November 19, 1863
Gettysburg, Pennsylvania
On October 3, in gratitude for the pivotal Union Army victory at Gettysburg, President Lincoln announced a permanent national Thanksgiving holiday, with the first official celebration to take place on November 26, 1863.
And on November 19, the president traveled to Gettysburg to honor the fallen.
Four score and seven years ago our fathers brought forth on this continent, a new nation, conceived in Liberty, and dedicated to the proposition that all men are created equal.
Now we are engaged in a great civil war, testing whether that nation, or any nation so conceived and so dedicated, can long endure. We are met on a great battle-field of that war. We have come to dedicate a portion of that field, as a final resting place for those who here gave their lives that that nation might live. It is altogether fitting and proper that we should do this.
But, in a larger sense, we can not dedicate—we can not consecrate—we can not hallow—this ground. The brave men, living and dead, who struggled here, have consecrated it, far above our poor power to add or detract. The world will little note, nor long remember what we say here, but it can never forget what they did here. It is for us the living, rather, to be dedicated here to the unfinished work which they who fought here have thus far so nobly advanced. It is rather for us to be here dedicated to the great task remaining before us—that from these honored dead we take increased devotion to that cause for which they gave the last full measure of devotion—that we here highly resolve that these dead shall not have died in vain—that this nation, under God, shall have a new birth of freedom—and that government of the people, by the people, for the people, shall not perish from the earth.
November 19, 1863
San Francisco, California
Mary Ellen Pleasant
I’m not saying I wasn’t moved, reading the address the President gave at Gettysburg. They were beautiful words. No doubt, the man had a way.
But if he thought Southern planters were going to suddenly be reborn to mercy and loving-kindness, the man was blinder than a fence post.
Mere days later, the traitors Asbury Harpending, Rubery and Greathouse were released from Alcatraz as part of a general amnesty by President Lincoln.
They’d spent just four months in the old Broadway jail.
Four months. For high treason.
The whole city was outraged. Greathouse and Rubery were placed on a ship to China. Harpending fled the city.
Did anyone think for a minute that he wouldn’t be back?
And did anyone really think that the South would not be back?
Those were the questions that kept me up at night, at the end of the year. We had a President who was friendly to the South, with Southern in-laws, giving every indication that he wanted the most lenient Reconstruction of the South possible.
A President who could not begin to imagine the depth of hatred and depravity of these rebels he so desperately wanted to re-integrate. Not a clue. Not a God-damn clue.
Can you rehabilitate people who made it standard practice to rape, torture, mutilate and kill?
The South’s whole economy had collapsed.

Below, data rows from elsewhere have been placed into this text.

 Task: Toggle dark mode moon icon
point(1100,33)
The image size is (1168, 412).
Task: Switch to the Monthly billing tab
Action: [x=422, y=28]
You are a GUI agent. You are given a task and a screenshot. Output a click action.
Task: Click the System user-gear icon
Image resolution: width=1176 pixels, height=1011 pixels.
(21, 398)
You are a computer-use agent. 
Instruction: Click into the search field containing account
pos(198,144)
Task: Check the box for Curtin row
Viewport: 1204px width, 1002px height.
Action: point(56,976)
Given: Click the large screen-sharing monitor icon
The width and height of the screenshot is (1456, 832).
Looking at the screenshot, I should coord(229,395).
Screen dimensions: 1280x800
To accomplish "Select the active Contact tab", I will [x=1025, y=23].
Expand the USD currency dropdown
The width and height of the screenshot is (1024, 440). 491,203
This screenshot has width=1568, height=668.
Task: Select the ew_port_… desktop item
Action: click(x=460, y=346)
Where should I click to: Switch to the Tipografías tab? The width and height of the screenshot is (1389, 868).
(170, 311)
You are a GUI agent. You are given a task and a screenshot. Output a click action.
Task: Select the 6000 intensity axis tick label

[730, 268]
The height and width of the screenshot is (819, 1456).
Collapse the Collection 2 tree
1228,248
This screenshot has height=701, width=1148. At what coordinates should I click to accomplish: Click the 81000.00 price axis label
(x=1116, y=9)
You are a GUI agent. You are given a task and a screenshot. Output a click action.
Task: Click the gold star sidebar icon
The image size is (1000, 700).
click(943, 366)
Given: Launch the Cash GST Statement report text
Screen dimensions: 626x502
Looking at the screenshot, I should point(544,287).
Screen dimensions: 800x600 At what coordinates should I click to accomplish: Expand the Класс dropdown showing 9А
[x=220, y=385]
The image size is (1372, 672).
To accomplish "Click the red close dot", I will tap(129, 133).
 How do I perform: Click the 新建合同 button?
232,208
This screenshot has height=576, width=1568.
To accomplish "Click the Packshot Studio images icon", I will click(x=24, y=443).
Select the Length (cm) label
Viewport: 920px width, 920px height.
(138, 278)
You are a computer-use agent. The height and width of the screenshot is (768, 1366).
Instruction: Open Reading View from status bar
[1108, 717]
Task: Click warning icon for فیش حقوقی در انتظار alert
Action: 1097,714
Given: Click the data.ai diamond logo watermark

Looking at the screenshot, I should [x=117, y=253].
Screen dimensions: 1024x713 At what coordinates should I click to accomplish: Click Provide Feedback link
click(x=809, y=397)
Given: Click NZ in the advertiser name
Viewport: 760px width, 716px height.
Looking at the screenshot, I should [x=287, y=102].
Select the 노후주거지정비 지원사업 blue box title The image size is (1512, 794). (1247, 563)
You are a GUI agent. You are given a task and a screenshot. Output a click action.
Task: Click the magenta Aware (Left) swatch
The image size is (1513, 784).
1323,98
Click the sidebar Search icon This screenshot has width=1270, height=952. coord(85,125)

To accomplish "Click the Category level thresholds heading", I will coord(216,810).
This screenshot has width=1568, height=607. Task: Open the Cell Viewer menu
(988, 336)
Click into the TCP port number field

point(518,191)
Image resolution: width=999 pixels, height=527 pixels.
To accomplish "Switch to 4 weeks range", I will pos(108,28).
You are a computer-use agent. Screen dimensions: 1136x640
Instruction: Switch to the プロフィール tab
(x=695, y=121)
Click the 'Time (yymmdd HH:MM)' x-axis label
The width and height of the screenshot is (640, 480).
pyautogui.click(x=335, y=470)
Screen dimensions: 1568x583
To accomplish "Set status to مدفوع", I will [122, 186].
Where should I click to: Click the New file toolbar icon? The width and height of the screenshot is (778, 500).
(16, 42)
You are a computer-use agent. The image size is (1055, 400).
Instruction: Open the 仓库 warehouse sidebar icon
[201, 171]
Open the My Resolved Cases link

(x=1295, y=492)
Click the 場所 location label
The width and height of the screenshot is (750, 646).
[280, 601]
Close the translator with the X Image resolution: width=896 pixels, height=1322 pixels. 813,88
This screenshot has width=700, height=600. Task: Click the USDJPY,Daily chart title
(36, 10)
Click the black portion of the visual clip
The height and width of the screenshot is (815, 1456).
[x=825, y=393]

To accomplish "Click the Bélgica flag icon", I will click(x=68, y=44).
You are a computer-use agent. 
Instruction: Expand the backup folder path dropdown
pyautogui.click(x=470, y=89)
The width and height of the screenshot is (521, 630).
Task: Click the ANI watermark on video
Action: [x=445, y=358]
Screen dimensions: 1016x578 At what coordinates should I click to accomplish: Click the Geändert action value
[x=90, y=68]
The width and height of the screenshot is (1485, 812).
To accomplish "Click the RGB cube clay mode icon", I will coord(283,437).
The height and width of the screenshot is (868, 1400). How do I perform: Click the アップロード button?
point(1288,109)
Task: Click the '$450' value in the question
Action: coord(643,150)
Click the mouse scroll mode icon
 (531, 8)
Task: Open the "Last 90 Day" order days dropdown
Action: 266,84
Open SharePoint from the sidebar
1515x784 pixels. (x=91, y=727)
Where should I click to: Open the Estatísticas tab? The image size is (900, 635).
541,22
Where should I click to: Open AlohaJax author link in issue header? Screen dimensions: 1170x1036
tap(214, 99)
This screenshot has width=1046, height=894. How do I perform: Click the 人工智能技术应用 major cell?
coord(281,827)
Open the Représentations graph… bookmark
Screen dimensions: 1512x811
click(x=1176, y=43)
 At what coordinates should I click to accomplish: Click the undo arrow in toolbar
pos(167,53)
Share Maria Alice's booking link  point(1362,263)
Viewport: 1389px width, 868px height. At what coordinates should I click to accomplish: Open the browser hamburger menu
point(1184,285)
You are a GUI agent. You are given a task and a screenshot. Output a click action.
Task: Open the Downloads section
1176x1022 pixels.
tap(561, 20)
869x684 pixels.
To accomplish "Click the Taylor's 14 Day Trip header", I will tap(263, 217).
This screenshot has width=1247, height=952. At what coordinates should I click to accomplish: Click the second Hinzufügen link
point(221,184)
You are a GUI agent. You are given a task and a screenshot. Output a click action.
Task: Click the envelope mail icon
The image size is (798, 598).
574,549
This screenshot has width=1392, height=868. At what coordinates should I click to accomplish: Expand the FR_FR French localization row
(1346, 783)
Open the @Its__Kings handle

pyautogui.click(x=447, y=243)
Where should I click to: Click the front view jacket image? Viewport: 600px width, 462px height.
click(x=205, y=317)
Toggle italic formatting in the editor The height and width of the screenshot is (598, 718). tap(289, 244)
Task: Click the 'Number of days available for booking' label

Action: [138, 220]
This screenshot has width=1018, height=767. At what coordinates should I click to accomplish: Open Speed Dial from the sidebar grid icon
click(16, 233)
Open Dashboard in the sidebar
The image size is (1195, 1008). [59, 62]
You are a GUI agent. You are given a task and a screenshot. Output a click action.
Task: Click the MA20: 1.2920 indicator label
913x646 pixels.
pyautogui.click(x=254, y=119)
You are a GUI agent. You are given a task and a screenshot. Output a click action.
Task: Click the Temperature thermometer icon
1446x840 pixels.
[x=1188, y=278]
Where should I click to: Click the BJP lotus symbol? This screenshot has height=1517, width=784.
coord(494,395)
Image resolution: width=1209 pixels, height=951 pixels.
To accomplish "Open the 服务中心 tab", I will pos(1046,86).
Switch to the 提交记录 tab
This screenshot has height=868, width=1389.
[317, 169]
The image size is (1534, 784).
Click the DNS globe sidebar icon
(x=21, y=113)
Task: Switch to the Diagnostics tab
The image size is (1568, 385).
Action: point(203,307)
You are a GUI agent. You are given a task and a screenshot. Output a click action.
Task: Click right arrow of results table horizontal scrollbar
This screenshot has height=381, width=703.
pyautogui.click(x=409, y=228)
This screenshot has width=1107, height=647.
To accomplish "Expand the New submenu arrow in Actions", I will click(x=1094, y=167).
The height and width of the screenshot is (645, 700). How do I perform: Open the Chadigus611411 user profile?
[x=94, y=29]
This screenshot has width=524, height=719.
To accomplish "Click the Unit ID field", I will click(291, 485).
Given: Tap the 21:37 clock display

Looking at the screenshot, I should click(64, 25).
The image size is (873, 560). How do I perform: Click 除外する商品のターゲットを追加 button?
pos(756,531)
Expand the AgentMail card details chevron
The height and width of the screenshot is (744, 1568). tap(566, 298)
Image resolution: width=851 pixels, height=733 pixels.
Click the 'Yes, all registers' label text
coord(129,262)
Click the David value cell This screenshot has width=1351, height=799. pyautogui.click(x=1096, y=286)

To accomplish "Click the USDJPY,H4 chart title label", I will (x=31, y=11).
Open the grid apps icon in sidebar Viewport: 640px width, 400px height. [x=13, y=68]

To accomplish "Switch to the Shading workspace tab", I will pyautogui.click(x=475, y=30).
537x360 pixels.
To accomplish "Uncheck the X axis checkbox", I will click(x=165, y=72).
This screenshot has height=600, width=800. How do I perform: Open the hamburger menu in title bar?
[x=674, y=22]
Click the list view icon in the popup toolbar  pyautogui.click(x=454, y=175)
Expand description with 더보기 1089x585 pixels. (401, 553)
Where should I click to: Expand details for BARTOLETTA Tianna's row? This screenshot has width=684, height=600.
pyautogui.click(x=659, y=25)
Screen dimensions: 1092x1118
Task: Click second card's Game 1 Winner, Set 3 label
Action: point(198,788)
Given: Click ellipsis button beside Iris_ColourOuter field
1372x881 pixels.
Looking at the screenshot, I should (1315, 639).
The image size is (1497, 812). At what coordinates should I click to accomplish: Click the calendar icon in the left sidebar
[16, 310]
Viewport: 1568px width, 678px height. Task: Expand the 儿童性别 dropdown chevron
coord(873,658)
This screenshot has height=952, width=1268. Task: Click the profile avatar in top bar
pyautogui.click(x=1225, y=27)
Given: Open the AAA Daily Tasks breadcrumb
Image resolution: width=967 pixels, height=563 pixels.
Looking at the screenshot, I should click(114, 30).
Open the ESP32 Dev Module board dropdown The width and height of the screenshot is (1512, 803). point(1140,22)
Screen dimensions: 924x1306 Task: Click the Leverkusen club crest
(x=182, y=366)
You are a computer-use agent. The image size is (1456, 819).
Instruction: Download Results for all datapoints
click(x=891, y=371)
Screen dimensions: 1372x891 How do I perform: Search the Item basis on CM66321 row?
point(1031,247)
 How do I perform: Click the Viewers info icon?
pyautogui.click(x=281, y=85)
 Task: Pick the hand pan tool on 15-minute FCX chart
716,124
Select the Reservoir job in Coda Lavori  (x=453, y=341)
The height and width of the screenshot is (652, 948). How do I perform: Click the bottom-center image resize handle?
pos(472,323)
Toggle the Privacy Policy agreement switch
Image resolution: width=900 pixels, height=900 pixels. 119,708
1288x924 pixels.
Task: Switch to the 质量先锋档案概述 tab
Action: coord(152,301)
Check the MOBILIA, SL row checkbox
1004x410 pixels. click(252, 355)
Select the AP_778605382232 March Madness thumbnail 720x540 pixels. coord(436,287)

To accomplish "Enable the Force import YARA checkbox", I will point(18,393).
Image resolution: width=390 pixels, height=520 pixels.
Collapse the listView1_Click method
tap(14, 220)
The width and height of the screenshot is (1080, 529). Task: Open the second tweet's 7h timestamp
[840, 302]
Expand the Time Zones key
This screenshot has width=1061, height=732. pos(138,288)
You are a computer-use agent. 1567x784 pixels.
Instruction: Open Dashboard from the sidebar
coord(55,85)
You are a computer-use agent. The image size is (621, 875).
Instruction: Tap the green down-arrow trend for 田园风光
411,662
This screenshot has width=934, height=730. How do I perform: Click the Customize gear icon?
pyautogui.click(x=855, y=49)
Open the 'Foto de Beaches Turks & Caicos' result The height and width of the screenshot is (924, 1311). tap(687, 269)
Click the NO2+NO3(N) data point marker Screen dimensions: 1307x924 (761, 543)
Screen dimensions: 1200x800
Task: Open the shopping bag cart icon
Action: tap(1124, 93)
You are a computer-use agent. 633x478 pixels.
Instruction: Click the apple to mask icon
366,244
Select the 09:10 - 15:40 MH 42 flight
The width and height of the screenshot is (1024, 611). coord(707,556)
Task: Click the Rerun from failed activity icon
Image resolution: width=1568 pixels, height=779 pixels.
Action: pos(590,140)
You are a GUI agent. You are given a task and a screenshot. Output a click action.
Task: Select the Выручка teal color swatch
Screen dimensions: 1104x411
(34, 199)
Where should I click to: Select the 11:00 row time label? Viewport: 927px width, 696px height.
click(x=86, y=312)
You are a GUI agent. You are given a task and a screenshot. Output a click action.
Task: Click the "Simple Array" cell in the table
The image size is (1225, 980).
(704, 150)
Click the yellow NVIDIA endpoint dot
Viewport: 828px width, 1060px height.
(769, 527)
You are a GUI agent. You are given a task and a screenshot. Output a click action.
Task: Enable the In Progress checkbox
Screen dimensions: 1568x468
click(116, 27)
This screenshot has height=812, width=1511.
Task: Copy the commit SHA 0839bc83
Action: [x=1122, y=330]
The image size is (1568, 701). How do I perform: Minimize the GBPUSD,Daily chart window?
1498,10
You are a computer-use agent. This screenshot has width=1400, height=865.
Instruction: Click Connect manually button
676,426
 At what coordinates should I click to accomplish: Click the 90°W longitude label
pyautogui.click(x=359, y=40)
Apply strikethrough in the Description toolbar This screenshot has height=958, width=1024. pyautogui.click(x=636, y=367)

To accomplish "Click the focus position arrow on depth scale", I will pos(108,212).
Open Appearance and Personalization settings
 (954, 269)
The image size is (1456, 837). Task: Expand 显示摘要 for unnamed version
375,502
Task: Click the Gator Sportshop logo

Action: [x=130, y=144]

And the President had just freed the people who had been doing all the work.
Did anyone think the slavers wouldn’t be out for revenge?
The Pacific Appeal reported the details of the plans for Provisional Governments to rule the South:
Mr. Ashley, of Ohio, will soon introduce an important bill, providing, in accordance with the suggestions of the President's Message and Proclamation, for the establishment of Provisional Governments over the districts of country in rebellion, and for authorizing loyal citizens in such districts to organize State Governments. The bill of Mr. Ashley confers on the President power to appoint, for every district in rebellion, a Military Governor, who is to exercise the civil administration until the State Government can be formed, and Senators and Representatives to Congress elected. Wherever the people desire the reorganization of the State Governments the Military Governor is to order an enrollment of the loyal electors. As soon as the number of the latter will be equal to one-tenth of the votes of the Presidential election in 1860, the Military Governor shall order the election (if a State Convention, which shall be authorized to form a State Government, prodded it be not repugnant to the Constitution of the United States, or the President's Proclamation of January 1st, 1863, and that slavery be forever abolished and prohibited.
The new Constitution is then to be submitted to the people; and, after its adoption, Senators and Representatives to Congress may be chosen. All laws from the former Constitutions of these districts, making a distinction between Black and White persons, are to be abrogated.
An infringement of individual freedom is to be punished as kidnapping.
Oh, it sounded fine. It sounded like freedom.
But I read it, and I wondered if there was an army in the whole world big enough to protect our people from the slavers’ fury.